_SHORT TASK 1:_ Starting with the row that contains "This screenshot has height=685, width=790." and going on through the row that contains "pyautogui.click(x=685, y=667)", give those rows as a numbered list, leaving out blank lines and any pictures.

_TEXT EXCERPT:_
--------------------------------------------------

Warning

Information in this guide is known to be outdated. A documentation sprint is underway which will include updates and revisions to this guide.

User Guide

Introduction

LSST Query Services (Qserv) provides access to the LSST Database Catalogs. Users can query the catalogs using standard SQL query language with a few restrictions described below. Why restricting it? We are intercepting all queries, rewriting them and executing each large query as many sub-queries in parallel. Introducing these restrictions greatly simplifies parsing incoming queries.

Our parser uses an open-source grammar built from the SQL92 specification. It does not include anything beyond SQL92, with minor exceptions (e.g., != is allowed as well as <>).

The simplest way to look at it is to treat it as a MySQL database server, modulo restrictions and extensions described in this document.

If you run into any syntax that this Manual fails to document, please report it through the Qserv mailing list.

Selected Design Aspects

Partitioning and Sharding

Qserv has been designed to handle large volumes of data that can be partitioned in one or more dimensions (for example, by spacial locality). Once the partitioning column(s) are selected and partitioning parameters (such as partition size) are chosen, loaded data gets directed to appropriate partitions (“chunks”), and chunks are distributed (sharded) across nodes available in the cluster.

In such scheme, a single large table typically consists of many chunks (it could even be tens of thousands of chunks). This helps with running full-table-scan queries, as each such query can be executed in pieces, in parallel. For example, imagine we have an Object table that we split into x chunks. Then Qserv will execute:

SELECT * from Object

as:

SELECT * from Object_00001
SELECT * from Object_00002
...
SELECT * from Object_x

in parallel.

Director Table

Often, multiple large tables need to be partitioned and joined together. To ensure joining such tables is possible without sending lots of information between nodes, Qserv has a way to ensure all related chunks always end up on the same machine. To enable that, Qserv has a notion of “Director Table”, which “drives” partitioning. For example, consider two tables:

TABLE Object (
    objectId BIGINT PRIMARY KEY, # unique identifier
    ra DOUBLE,                   # spatial location (right ascension)
    decl DOUBLE                  # spatial location (declination)
)

which contains information about astronomical objects (galaxies, stars), one row = one object, and:

TABLE Source (
    sourceId BIGINT PRIMARY KEY, # unique identifier
    objectId BIGINT,             # pointer to corresponding object
                                 # Note, there maybe many sources per object
    ra DOUBLE                    # spatial location (right ascension)
    decl DOUBLE                  # spatial location (declination)
)

which contains information about individual detections of astronomical objects, one row = one detection of one object.

Note that astronomical objects tend to move, so individual detections of the same object might have different ra/decl positions than the “average” location represented by the ra/decl of their corresponding object.

If we elect the Object table to be the “Director Table”, not only the Object table will be partitioned according to its ra/decl values, but more importantly, Source table will be partitioned based on the ra/decl of corresponding objects.

--------------------------------------------------

_RECORDS SUPPLIED:_
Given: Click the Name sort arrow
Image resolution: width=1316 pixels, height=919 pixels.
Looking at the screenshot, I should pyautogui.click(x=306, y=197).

--------------------------------------------------

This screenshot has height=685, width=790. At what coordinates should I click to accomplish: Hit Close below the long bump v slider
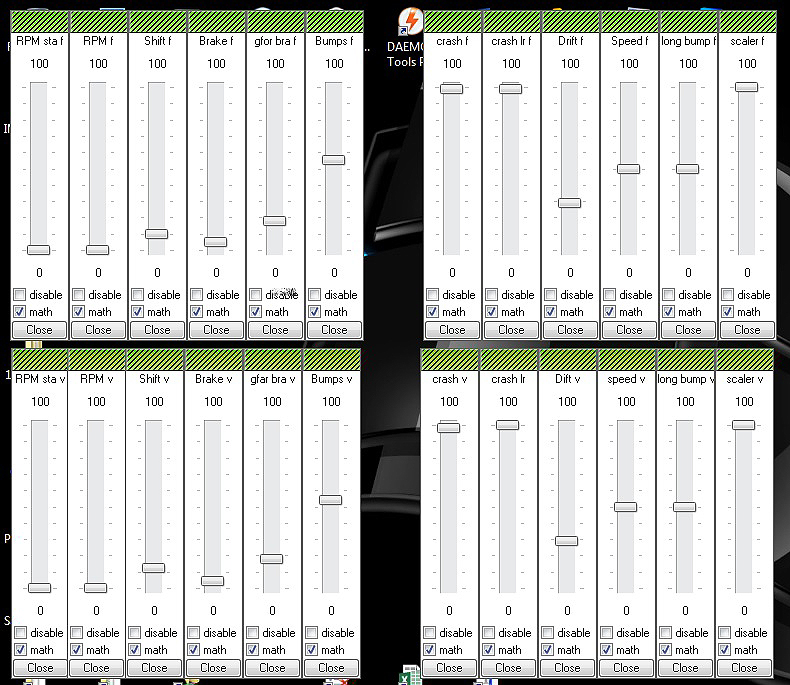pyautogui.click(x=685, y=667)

--------------------------------------------------

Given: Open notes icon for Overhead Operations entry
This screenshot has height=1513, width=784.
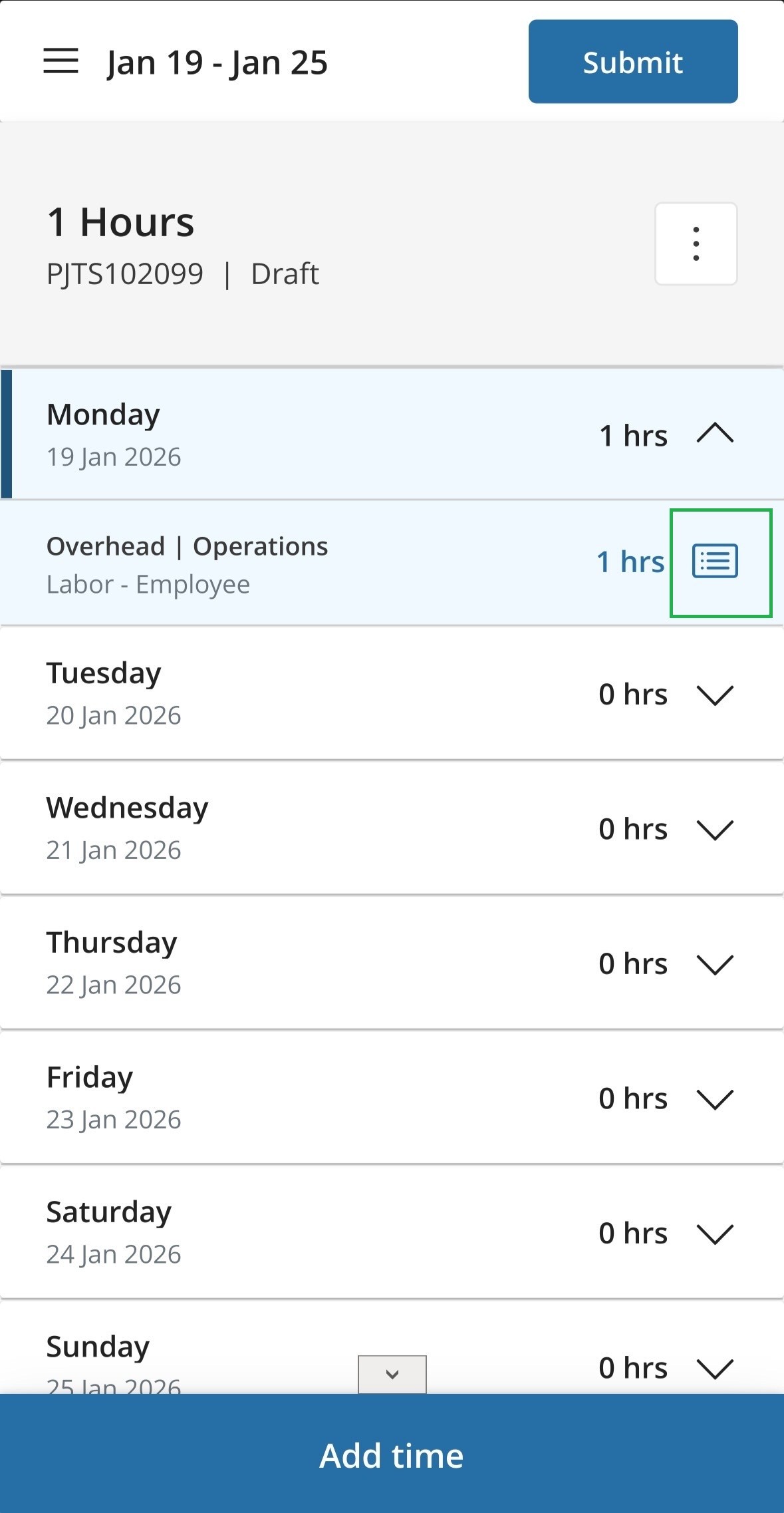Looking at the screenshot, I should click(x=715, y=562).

--------------------------------------------------

_SHORT TASK 2:_ Decide whether each statement agrees with the Qserv user guide, answering yes or no and quoting the deciding words of the guide exactly: (a) the parser accepts != as well as <>; (b) the Source table holds exactly one source per object; (c) when Object is the Director Table, the Source table is partitioned by its own ra/decl values.

_TASK RESULT 1:_
1. This screenshot has height=685, width=790. At what coordinates should I click to accomplish: Hit Close below the long bump v slider
2. pyautogui.click(x=685, y=667)

_TASK RESULT 2:_
(a) Yes: "!= is allowed as well as <>"
(b) No: "Note, there maybe many sources per object"
(c) No: "Source table will be partitioned based on the ra/decl of corresponding objects"